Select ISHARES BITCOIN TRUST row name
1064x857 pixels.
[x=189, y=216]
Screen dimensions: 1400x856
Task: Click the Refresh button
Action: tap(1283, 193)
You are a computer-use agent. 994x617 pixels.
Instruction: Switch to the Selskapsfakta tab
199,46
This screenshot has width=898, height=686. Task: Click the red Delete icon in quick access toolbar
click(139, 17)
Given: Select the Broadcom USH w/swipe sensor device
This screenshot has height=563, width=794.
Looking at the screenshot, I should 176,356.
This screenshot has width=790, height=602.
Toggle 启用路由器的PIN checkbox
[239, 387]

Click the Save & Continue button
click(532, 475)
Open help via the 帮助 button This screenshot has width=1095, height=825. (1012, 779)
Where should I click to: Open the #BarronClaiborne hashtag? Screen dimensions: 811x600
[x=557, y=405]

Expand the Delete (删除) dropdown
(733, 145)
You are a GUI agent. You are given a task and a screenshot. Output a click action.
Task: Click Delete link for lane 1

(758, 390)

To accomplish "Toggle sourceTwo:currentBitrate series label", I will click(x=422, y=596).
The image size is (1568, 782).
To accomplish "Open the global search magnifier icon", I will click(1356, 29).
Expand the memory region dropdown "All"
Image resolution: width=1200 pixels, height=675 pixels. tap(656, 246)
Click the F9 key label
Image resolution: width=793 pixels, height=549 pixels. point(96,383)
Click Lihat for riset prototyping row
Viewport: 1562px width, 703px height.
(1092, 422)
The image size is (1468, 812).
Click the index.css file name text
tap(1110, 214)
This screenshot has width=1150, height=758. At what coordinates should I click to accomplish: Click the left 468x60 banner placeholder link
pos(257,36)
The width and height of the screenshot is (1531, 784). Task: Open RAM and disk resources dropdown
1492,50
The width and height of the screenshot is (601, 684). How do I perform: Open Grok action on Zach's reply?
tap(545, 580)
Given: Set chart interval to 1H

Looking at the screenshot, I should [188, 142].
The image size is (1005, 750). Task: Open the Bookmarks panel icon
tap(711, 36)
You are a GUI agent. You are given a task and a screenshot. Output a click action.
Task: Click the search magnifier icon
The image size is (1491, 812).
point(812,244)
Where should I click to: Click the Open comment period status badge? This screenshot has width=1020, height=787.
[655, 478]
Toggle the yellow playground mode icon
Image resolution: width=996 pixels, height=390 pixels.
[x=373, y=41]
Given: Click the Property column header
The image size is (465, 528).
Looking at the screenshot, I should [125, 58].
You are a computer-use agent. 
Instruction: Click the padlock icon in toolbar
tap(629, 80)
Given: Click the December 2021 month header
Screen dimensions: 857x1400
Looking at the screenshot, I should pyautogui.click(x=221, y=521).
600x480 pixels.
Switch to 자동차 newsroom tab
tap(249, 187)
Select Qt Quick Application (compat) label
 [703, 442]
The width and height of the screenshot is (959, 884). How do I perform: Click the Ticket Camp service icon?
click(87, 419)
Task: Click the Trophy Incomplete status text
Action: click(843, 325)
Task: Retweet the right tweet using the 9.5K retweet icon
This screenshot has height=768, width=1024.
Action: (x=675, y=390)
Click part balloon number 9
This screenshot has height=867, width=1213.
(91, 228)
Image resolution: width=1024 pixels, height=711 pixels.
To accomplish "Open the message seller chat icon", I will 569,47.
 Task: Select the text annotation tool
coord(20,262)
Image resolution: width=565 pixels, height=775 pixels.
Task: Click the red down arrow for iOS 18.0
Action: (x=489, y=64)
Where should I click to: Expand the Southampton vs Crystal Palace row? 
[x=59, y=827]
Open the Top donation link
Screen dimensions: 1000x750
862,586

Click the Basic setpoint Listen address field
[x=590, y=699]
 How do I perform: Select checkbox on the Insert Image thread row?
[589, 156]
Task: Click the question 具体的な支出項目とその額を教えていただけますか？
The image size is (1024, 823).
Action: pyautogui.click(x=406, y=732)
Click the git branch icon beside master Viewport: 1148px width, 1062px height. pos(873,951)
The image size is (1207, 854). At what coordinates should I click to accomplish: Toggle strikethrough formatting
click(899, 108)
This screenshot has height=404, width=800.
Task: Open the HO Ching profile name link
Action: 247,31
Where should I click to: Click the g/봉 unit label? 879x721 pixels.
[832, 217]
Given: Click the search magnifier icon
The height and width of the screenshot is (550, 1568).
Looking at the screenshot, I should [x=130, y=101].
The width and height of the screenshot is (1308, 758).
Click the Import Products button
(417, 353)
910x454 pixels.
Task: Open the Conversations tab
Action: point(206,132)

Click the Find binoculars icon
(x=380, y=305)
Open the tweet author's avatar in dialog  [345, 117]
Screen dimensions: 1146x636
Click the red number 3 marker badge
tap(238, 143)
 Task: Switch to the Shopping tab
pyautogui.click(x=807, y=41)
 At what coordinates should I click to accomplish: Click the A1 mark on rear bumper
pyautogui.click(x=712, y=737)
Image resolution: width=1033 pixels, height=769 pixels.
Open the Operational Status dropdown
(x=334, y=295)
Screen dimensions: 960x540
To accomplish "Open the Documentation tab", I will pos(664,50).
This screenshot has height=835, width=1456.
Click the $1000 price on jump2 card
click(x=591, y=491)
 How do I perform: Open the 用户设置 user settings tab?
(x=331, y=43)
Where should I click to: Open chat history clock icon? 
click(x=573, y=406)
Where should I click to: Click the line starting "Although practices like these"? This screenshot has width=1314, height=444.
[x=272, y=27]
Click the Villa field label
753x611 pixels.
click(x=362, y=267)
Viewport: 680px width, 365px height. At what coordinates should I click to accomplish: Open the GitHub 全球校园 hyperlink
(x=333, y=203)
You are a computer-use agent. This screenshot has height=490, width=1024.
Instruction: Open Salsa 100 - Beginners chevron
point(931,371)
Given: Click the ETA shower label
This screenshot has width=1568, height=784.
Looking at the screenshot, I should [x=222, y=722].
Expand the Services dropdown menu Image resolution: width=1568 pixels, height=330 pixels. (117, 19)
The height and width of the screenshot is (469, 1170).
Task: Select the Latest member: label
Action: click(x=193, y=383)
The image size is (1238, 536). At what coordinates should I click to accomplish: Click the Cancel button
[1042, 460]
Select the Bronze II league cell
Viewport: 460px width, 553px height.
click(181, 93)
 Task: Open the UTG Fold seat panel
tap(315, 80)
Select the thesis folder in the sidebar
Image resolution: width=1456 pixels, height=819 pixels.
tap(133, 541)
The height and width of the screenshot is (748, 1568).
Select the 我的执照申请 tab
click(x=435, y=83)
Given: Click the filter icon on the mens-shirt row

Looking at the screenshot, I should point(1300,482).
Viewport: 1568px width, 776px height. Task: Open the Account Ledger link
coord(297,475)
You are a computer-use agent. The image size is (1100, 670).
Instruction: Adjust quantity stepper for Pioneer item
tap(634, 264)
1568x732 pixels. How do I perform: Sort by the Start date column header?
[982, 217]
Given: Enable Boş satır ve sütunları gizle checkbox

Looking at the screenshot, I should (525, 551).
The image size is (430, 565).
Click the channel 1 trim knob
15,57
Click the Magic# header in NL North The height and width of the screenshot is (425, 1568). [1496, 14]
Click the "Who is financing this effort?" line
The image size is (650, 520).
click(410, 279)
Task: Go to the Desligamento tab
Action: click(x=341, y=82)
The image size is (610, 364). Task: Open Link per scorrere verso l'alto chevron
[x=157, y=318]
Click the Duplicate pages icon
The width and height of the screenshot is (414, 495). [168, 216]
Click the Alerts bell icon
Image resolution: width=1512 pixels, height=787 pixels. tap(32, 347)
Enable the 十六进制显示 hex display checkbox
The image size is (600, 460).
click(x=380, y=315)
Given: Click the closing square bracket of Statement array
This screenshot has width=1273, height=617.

....

■ Goal of the exercise ■
Can you repeat the listing from the line containing "Click the F9 key label" to the line containing "tap(1110, 214)", both included?

■ Full response ■
Click the F9 key label
Image resolution: width=793 pixels, height=549 pixels. point(96,383)
Click Lihat for riset prototyping row
Viewport: 1562px width, 703px height.
(1092, 422)
The image size is (1468, 812).
Click the index.css file name text
tap(1110, 214)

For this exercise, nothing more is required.